Pour Saul Garamond, tout commence à Londres, un soir. Fatigué par de longues heures de train, il va directement se coucher, sans réveiller son père qu'il voit somnoler devant la télévision. À six heures du matin la police force l'entrée de son domicile, le tire du lit et l'arrête. Dans le salon, la fenêtre est brisée et au bas de l'immeuble, démembré par le choc de la chute, gît le vieil homme.
Immédiatement soupçonné de l'avoir défenestré, Saul est placé en garde à vue aux fins d'interrogatoire. On sait qu'il avait avec son père des rapports houleux. Les premières heures de sa captivité lui laissent tout le temps pour revenir sur leur relation père/fils qui s'était lentement délitée avec l'âge. Saul s'enfonçant dans l'indolence des espoirs déçus de la génération post-Thatcher, et le vieux syndicaliste candide se calcifiant autour des souvenirs des combats anciens et du morne constat de leur inutilité future.

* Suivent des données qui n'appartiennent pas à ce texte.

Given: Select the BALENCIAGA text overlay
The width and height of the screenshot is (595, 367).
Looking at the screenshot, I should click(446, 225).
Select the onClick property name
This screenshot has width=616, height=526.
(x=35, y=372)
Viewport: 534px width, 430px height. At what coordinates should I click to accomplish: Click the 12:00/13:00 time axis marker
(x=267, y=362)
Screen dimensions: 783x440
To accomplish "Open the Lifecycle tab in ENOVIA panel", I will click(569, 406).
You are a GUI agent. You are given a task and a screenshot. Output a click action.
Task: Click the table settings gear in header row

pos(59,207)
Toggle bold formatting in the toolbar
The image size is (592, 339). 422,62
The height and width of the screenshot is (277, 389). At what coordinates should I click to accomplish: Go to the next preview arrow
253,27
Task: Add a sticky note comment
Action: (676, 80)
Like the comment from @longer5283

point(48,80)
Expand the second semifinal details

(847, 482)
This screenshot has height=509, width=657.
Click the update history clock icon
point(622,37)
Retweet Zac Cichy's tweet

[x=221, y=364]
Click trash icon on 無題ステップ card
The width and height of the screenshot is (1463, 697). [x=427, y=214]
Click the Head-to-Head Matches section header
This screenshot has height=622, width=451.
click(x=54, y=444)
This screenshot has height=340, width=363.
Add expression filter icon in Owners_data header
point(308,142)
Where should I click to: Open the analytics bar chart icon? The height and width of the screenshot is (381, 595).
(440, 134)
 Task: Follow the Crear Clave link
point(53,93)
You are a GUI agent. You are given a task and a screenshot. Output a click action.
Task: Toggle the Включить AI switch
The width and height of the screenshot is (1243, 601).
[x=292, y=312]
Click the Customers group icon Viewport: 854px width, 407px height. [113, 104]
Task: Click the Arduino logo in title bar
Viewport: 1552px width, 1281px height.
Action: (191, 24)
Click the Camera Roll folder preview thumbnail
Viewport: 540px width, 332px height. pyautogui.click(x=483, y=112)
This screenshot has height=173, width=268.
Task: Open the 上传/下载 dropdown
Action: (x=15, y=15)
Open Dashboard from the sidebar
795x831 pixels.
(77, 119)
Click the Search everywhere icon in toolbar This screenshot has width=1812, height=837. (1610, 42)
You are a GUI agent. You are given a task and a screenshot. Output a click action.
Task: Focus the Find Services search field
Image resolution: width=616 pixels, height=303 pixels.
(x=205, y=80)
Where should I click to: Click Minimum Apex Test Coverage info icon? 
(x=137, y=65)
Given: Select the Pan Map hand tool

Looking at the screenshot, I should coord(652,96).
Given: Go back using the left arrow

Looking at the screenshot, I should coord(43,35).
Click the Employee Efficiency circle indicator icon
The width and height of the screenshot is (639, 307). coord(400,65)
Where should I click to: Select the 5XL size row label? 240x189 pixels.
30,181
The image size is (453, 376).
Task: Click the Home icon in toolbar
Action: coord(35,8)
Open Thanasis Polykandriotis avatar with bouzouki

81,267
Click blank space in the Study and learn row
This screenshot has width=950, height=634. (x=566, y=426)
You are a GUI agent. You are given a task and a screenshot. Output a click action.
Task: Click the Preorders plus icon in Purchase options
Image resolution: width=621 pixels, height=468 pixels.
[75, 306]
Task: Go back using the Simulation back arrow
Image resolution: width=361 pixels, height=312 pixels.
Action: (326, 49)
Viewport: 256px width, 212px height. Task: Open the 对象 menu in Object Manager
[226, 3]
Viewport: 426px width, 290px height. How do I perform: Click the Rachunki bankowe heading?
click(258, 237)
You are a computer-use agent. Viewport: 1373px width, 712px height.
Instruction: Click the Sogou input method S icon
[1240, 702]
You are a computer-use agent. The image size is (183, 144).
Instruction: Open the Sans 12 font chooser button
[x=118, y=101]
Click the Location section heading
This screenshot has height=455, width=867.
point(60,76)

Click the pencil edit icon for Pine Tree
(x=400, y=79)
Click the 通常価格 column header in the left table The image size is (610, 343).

C'est alors que se matérialise, dans la cellule où Saul est retenu, un étrange clochard. Son visage accroche l'ombre avec obstination, il pue les ordures et l'humidité, mais ses loques crasseuses, son grand manteau noir et ses rangers crottées le font ressembler à un seigneur de guerre. Un seigneur de la guerre urbaine. Lorsqu'il s'adresse à Saul, c'est par le truchement d'un chuchotement rauque qui semble venir de nulle part et explose littéralement aux oreilles du jeune homme. L'intrus se présente comme le roi des rats et lui révèle qu'il est son oncle. Il est venu ce soir, a déjoué l'attention des policiers en faction, pour sortir son neveu de ce mauvais pas et l'initier aux secrets de son nouveau peuple. À Saul de choisir s'il désire assumer devant la justice des hommes les conséquences d'un acte qu'il n'a pas commis, ou, s'il a le courage d'accepter l'héritage du sang, de partir rejoindre à tout jamais le demi-monde de l'ombre. Et il lui faut choisir vite. Très vite.
Ainsi donc, Saul va disparaître aux yeux des hommes — laissant derrière lui ses amis en proie à l'inquiétude — pour découvrir bien vite que les intentions du son « oncle » ne sont pas aussi pieuses qu'elles en avaient l'air, car une menace à la mesure des pouvoirs qui s'exercent dans ce Londres fantasmatique plane sur tous.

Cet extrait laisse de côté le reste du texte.